Book reviews roundup: In It Together, Worst. Person. Ever., Tune In

What the critics thought of In It Together by Matthew d'Ancona, Worst. Person. Ever. by Douglas Coupland, Tune In by Mark Lewisohn
  
  

Douglas Coupland
Douglas Coupland has created ‘a scato­logical bunfight of excess and debauchery’ in Worst. Person. Ever. Photograph: David Levene for the Guardian Photograph: David Levene/Guardian

Matthew d'Ancona's In It Together, an insider account of the coalition, was given a schoolmasterly dressing down by Peter Oborne in the Spectator (which D'Ancona used to edit): "At times the book has the air of Jennifer's Diary, which faithfully though uncritically recounted the exploits of posh people at the back of the Tatler … D'Ancona is open to the accusation that he is being used to settle Whitehall scores … He could have gone to the schools where Gove's education reforms are being put into practice. He could have explained the intellectual basis of Osborne's economic policies … and in doing all this, he could have placed the coalition in the political and moral history of our time. Instead, he has focused on personalities … and as a result In It Together is a tremendous disappointment." Janan Ganesh in the FT praised the book for lively phrasemaking, a contrast to turgid Westminster-speak, but argued, too, that it "teems with brief, tetchy exchanges – between Cameron and Johnson, Clegg and Osborne, an adviser here and a civil servant there – that don't quite merit the sense of high drama that D'Ancona conjures". Chris Mullin in the Times, meanwhile, worried that "Osborne, who is, I suspect, one of the author's principal sources, gets off much too lightly".

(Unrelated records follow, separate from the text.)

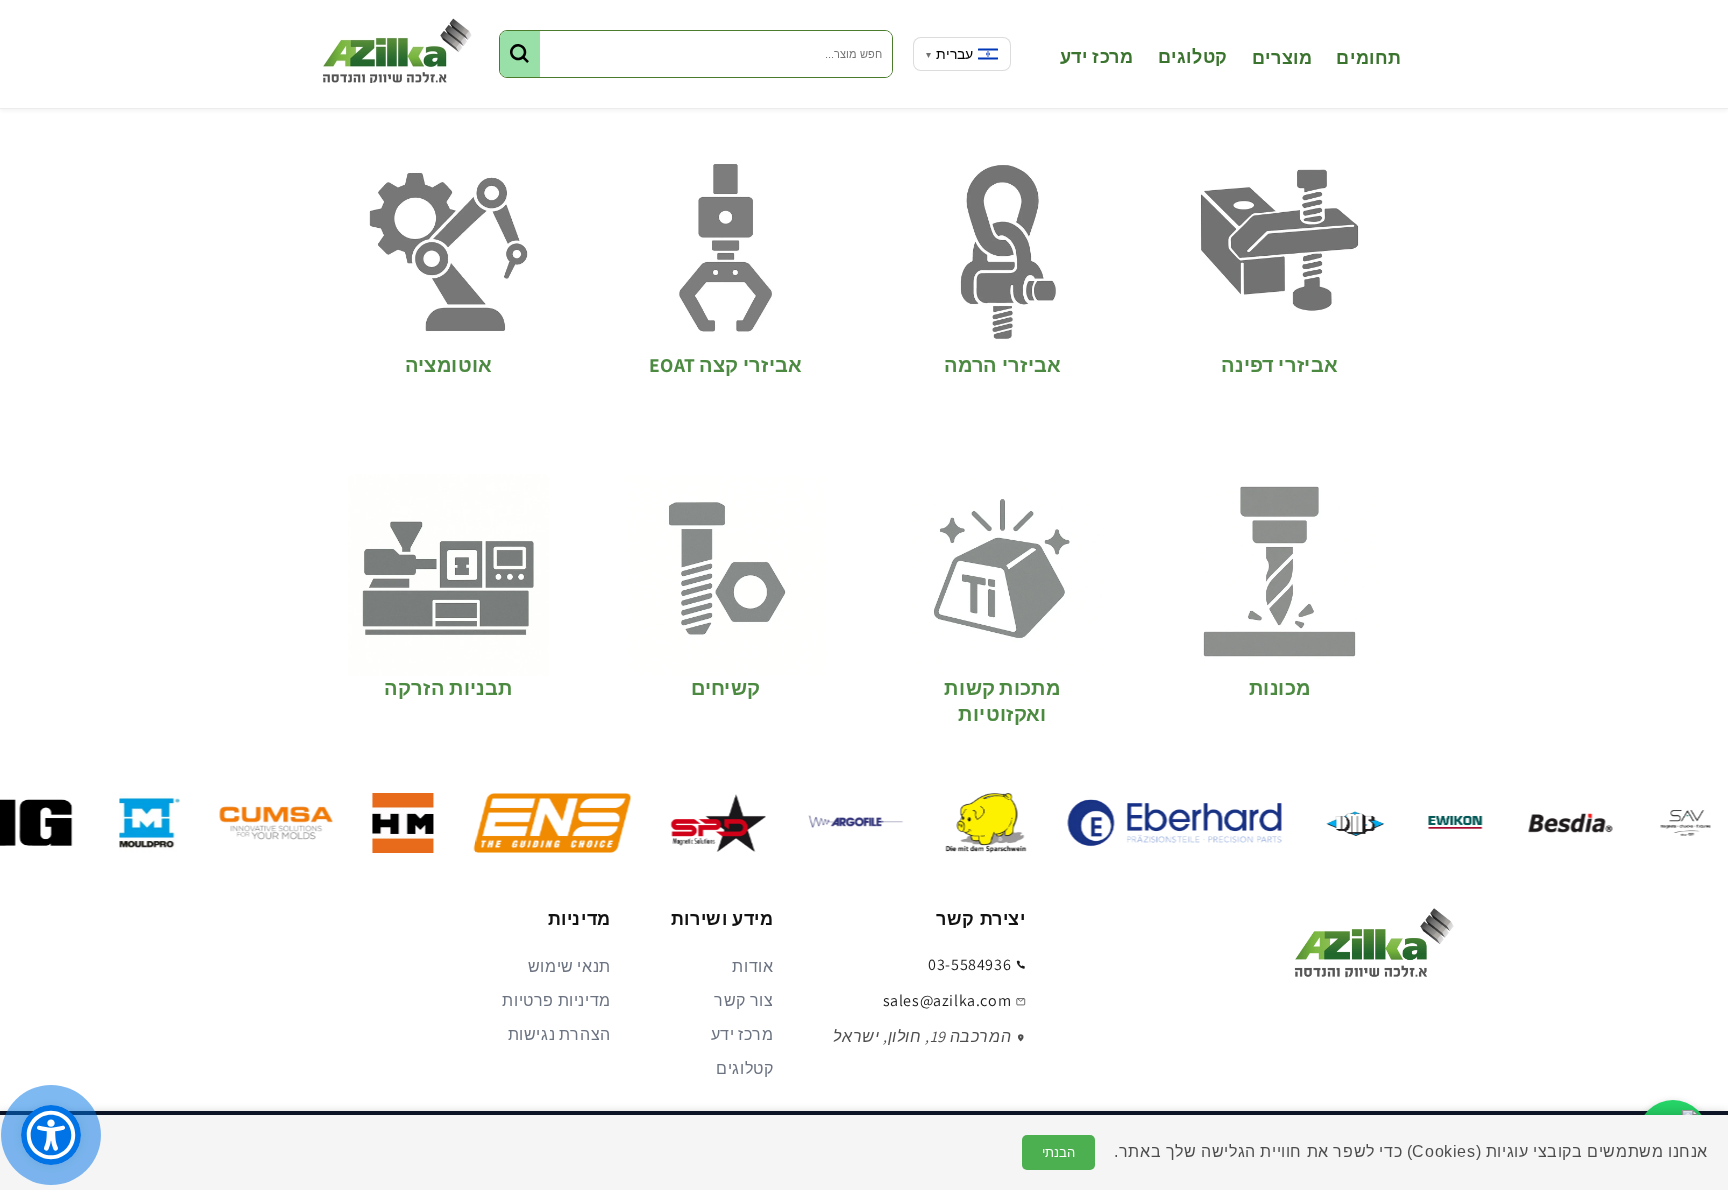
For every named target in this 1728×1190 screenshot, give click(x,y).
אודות (752, 966)
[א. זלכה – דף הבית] (1374, 949)
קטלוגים (744, 1068)
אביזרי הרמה (1002, 365)
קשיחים (725, 688)
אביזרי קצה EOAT (726, 365)
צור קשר (743, 1000)
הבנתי (1058, 1152)
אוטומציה (449, 365)
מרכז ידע (742, 1034)
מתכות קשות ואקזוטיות (1002, 701)
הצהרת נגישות (559, 1034)
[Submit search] (520, 54)
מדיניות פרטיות (556, 1000)
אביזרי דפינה (1279, 365)
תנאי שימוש (569, 966)
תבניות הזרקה (448, 688)
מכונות (1280, 688)
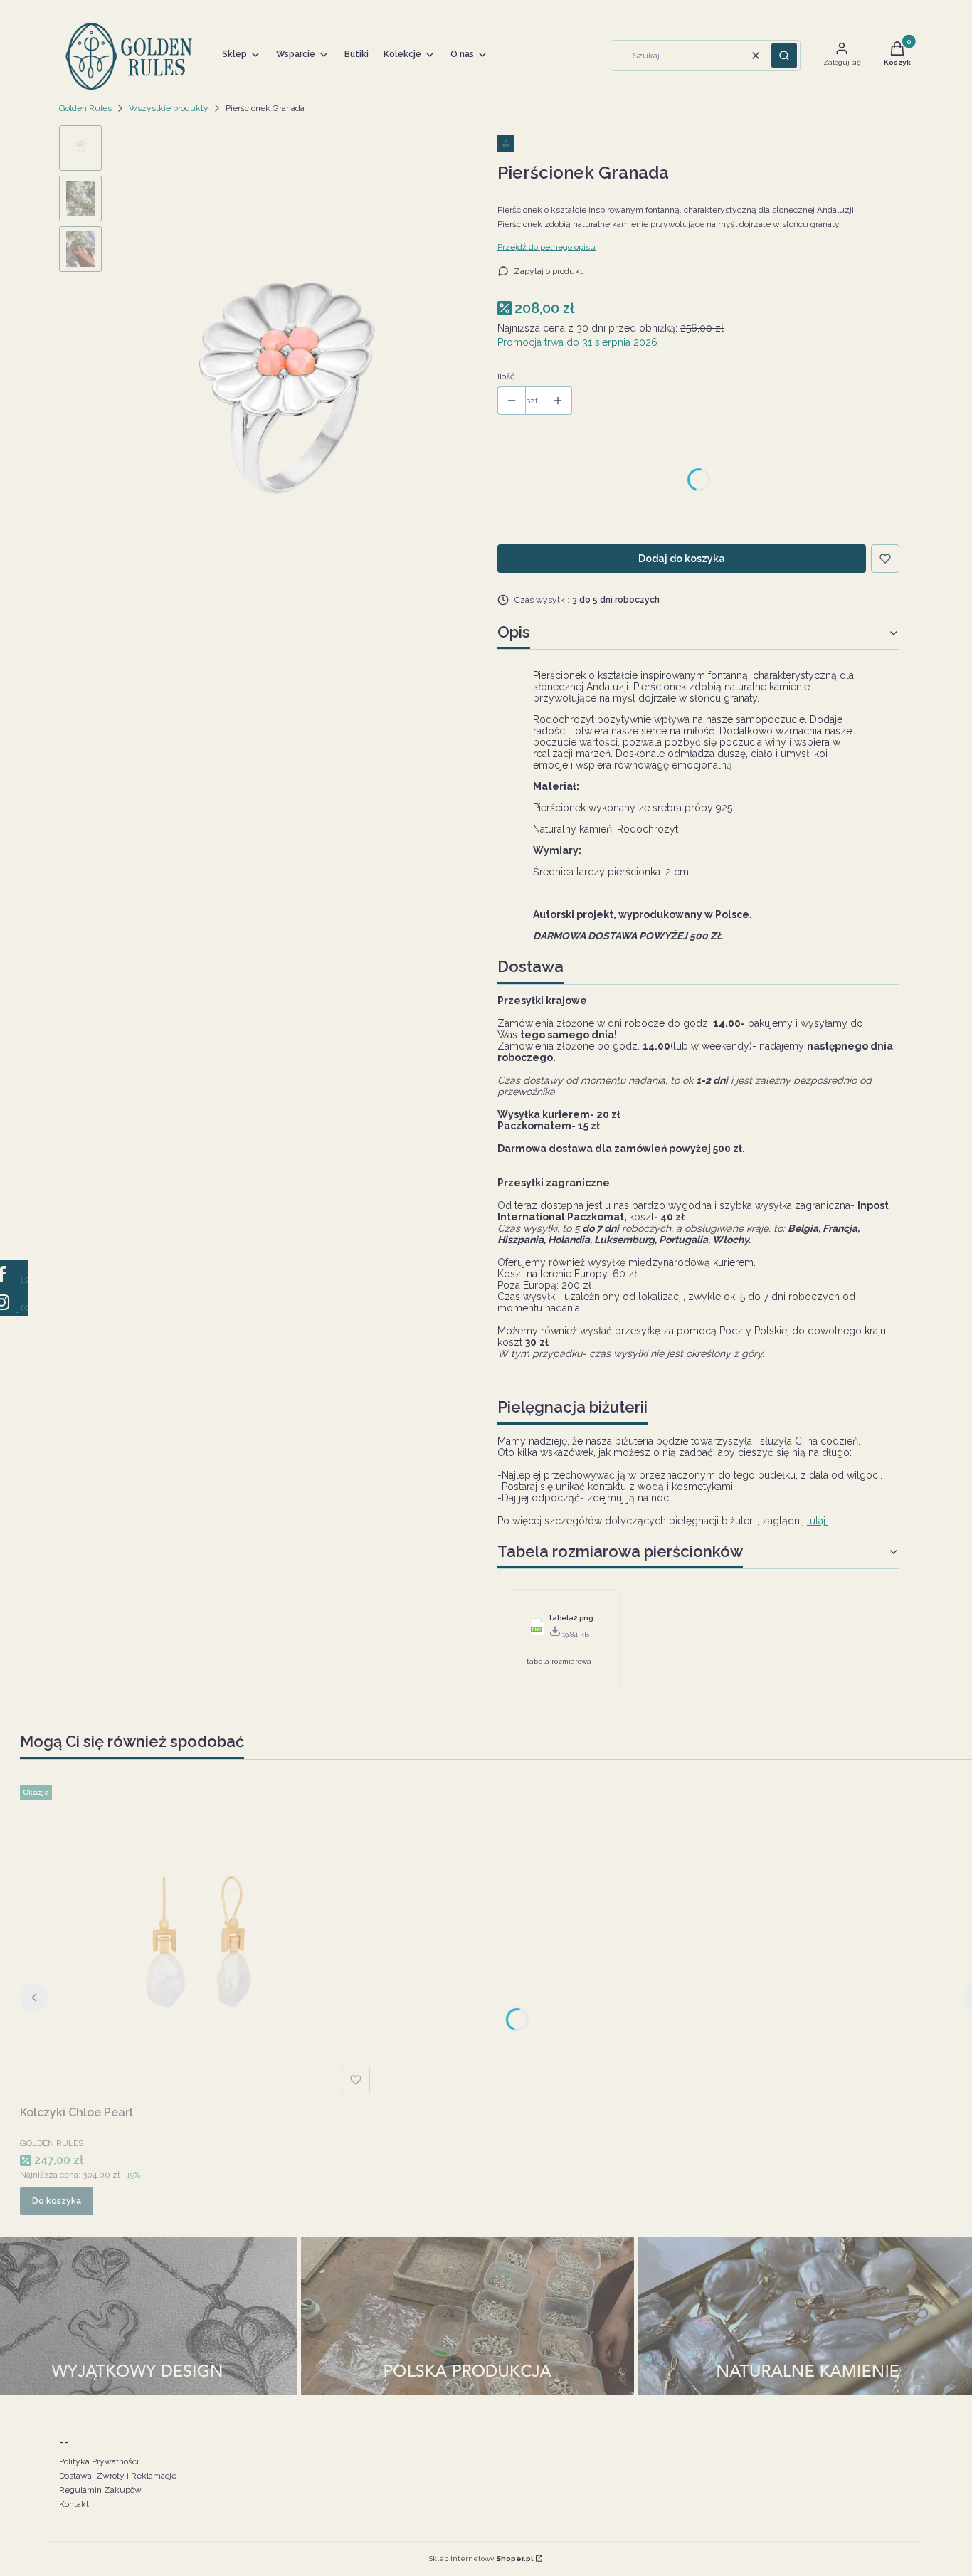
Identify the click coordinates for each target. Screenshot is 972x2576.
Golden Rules (85, 108)
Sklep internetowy (481, 2558)
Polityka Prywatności (99, 2461)
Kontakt (74, 2504)
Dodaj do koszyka (681, 558)
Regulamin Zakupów (100, 2490)
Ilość (506, 376)
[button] (784, 55)
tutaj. (817, 1520)
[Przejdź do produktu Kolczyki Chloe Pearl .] (198, 1940)
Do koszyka (56, 2201)
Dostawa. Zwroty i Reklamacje (117, 2476)
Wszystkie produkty (168, 108)
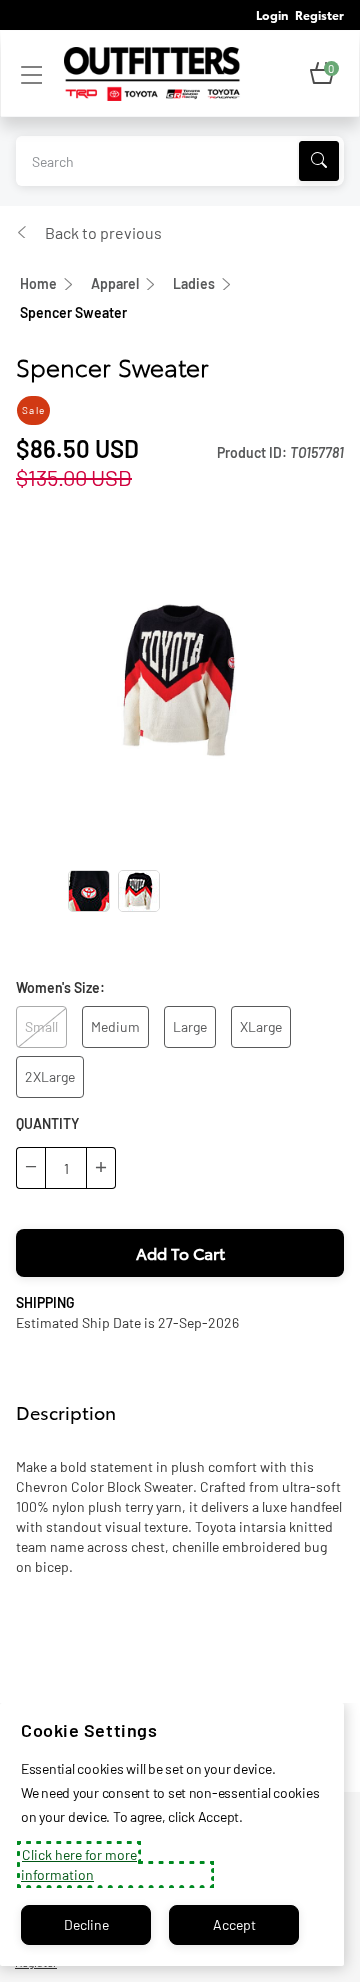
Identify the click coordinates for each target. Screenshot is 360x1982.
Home (38, 283)
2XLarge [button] (50, 1076)
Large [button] (190, 1026)
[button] (322, 74)
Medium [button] (115, 1026)
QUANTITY (47, 1123)
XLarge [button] (261, 1026)
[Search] (319, 161)
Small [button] (41, 1026)
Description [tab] (66, 1411)
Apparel (115, 283)
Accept (234, 1924)
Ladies (194, 283)
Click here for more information (79, 1864)
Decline (86, 1924)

According to Martin Fletcher in the Independent, Douglas Coupland's novel Worst. Person. Ever. "attempts to lockdown and waterboard the 21st‑century media 'type'. Raymond Gunt (the rhyming slang is fairly obvious) is a down-at-heel cameraman whose latest job is filming reality TV show Survival on a remote Pacific island … The novel is a scatological bunfight of excess and debauchery … It's riotous, frequently very funny and Ray … is not unsympathetic." Robert Collins in the Sunday Times hailed it "an outrageous comic riot, delivered as a tear-inducingly funny and pitch-black farce." What made Helen Rumbelow in the Times react so very differently? "I feel like I knew Douglas Coupland, or rather that he knew me … But oh, Douglas … now you've hit 50 what has happened to you? … The author announced the book on Twitter saying: 'It's filthy, sweary and juvenile. It really is.' But no, it really is. It also feels dated and lazy. Dated because Gunt is reminiscent of a character out of an early-career Martin Amis novel, a repellent London geezer obsessed with sex, self and scatological variations of the same."

"Tune In is the first volume in a history that Mark Lewisohn – long one of the leading scholars and archivists of the Beatles – intends to be three volumes. It is more than 900 pages long, even though it stops at the end of 1962, before they have recorded their first album. And I may as well tell you now: I think it is a triumph … not only an enthralling account of the group's origins, far superior to anything that has gone before, but also an essential piece of social history." Daniel Finkelstein in the Times joyously aired his love of the Beatles, and other reviewers felt similarly. Peter Aspden in the FT, for instance: "I can think of no greater praise for Tune In than to say that it gives the Beatles the beginnings of the biography they deserve." "In a world of recycled Fab Four facts the research … is exemplary," wrote Ninian Dunnett in Scotland on Sunday, "drawing on first-hand interviews and exhaustive trawling of archives both familiar and obscure. His footnotes may be bursting … with references to other biographies; but when Lewisohn challenges the rest … I'm with Lewisohn."